▶ [Text extract]:
★ ★ ★ ★ ★

Interstice Architects Selected Projects #3

Interstice Architects is a multi-disciplinary, San Francisco-based studio that designs sustaining places with a constant drive to reveal the latent potential of spaces, architectural, landscape, urban, and those in between.

IA works diligently see the world through the overlaps in the territory, between disciplines, between desires, between infrastructures, between roles. IA believes that designers take action at the nexus of program, client desires, mediation of varied scales; the now and the future, resiliency and resources. The range and typology of the firm’s design work underscore this commitment to elevating material culture in the creation of places, dedicated to designing sustainable environments which engage and delight.

★ ★ ★ ★ ★

▶ [Given instruction 1]:
Translate this sentence from the Interstice Architects profile into Spanish: "The range and typology of the firm’s design work underscore this commitment to elevating material culture in the creation of places, dedicated to designing sustainable environments which engage and delight."
▶ [Given instruction 2]:
According to the Interstice Architects profile, in which city is the studio based?
▶ [Given instruction 3]:
The Interstice Architects profile says IA sees the world through overlaps "between" several things. List each of them.

▶ [Data block]:
★ ★ ★ ★ ★

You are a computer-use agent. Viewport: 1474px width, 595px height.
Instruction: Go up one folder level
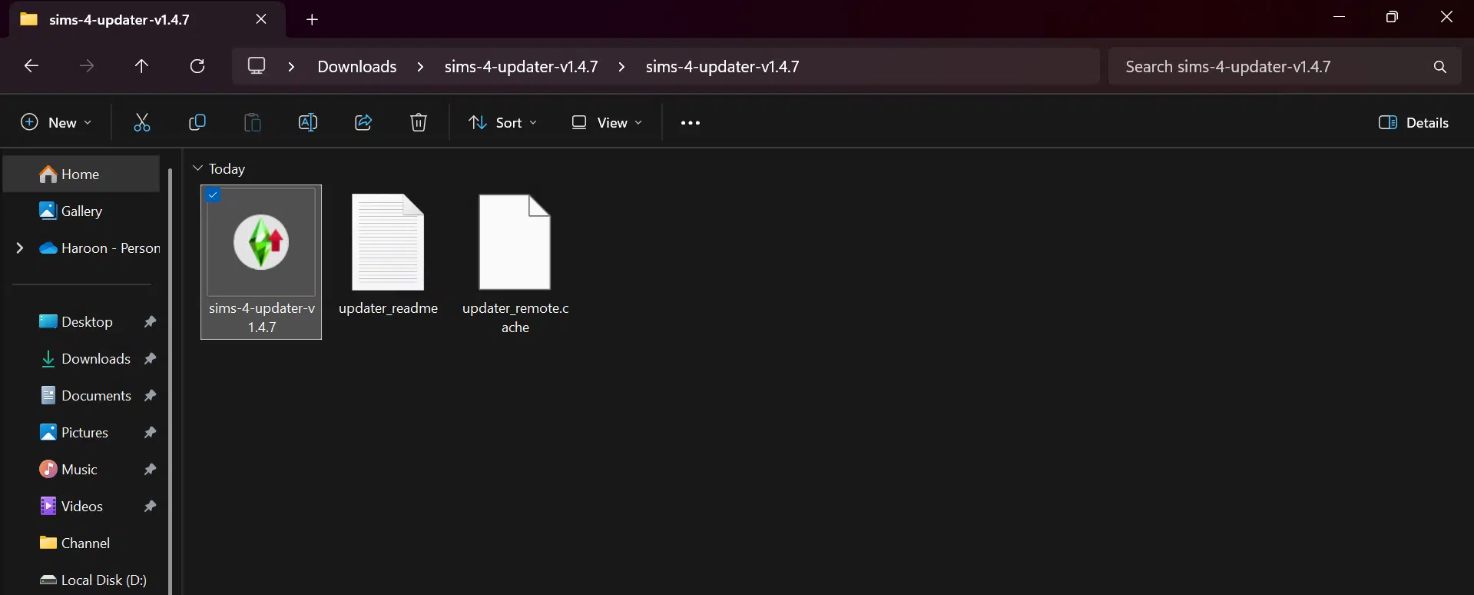[x=141, y=66]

★ ★ ★ ★ ★

▶ [Final result 1]:
La variedad y la tipología del trabajo de diseño de la firma subrayan este compromiso con elevar la cultura material en la creación de lugares, dedicado a diseñar entornos sostenibles que atraigan y deleiten.

▶ [Final result 2]:
San Francisco

▶ [Final result 3]:
Disciplines, desires, infrastructures, roles